In a traditional billing scenario, stores take inventory from individual suppliers. For example, a convenience store receives deliveries of beverages, food, candy, milk, and other goods. This store likely purchases only a small amount of each of these products, and thus receives very few discounts from suppliers. The store owner is forced to track each of his accounts separately, and write dozens or hundreds of checks each month for each supplier. The supplier must also deal with a large number of buyers, including invoicing and collecting from each individual business.


A central billing scenario allows companies to buy and sell goods using a much more simple process. Under central billing, a wholesaler acts as the middleman between retailers and suppliers. Each store that works with this wholesaler maintains his own separate account, to which he can bill all inventory for the month. At the end of the month, each supplier sends the wholesaler a single bill for all deliveries to stores this wholesaler represents. The wholesaler in turn sends a single invoice to each store, reflecting all purchases made on that store's account for the entire month.

For individual stores and businesses, central billing greatly simplifies the accounting process each month. The store writes just a single check to the wholesaler instead of writing checks to each supplier. For product suppliers, central billing eliminates the need to collect and process checks from each store, and allows the supplier to process one check from the wholesaler each month. By using a wholesaler, suppliers also reduce the time and money spent on collections, as well as their risk of non-payment.

Supplied data:
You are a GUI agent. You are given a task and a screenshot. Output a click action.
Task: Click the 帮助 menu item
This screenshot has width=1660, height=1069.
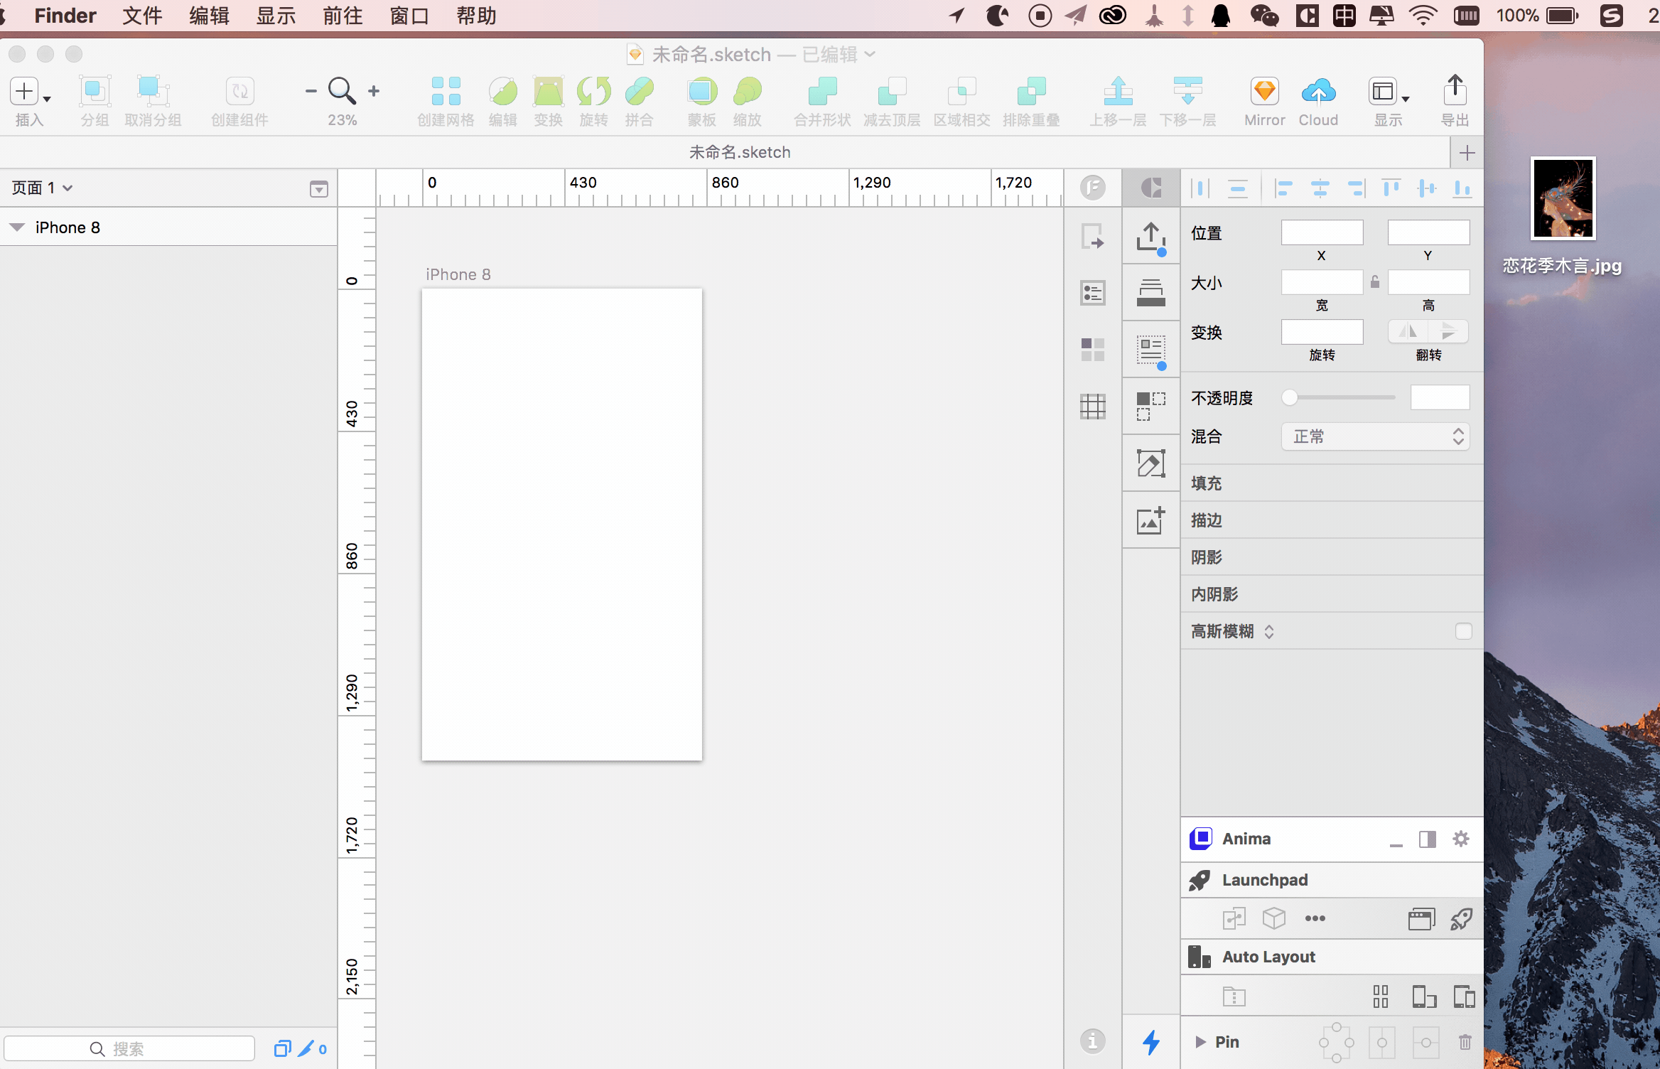point(474,14)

Exercise set:
(a) From the central billing passage, list the goods named as deliveries a convenience store receives.
(b) Answer these from the central billing passage:
(i) Under central billing, who acts as the middleman between retailers and suppliers?
(ii) How many checks does a store write each month under central billing, and to whom?
(iii) Besides time and money spent on collections, what do suppliers reduce by using a wholesaler?
(c) Please extend the central billing passage with a further paragraph that follows on from its final sentence.

Answers to the exercises:
(a) beverages, food, candy, milk

(b)
(i) A wholesaler.
(ii) A single check, to the wholesaler.
(iii) Their risk of non-payment.

(c)
From the supplier's point of view, the wholesaler is buying large quantities of goods compared to the small volumes purchased by individual stores. This encourages suppliers to offer discounts based on these high-volume purchases in an effort to keep the wholesaler's business. These discounts keep prices low and allow stores to remain profitable while still paying the wholesaler for their services.

In many central billing applications, the wholesaler serves as a middleman between supplier and buyer. In some cases, however, this wholesaler may decide to act as a warehouse of sorts. Instead of simply handling invoices, the wholesaler purchases goods in bulk and sells them to stores, resulting in higher profit margins for the wholesale company.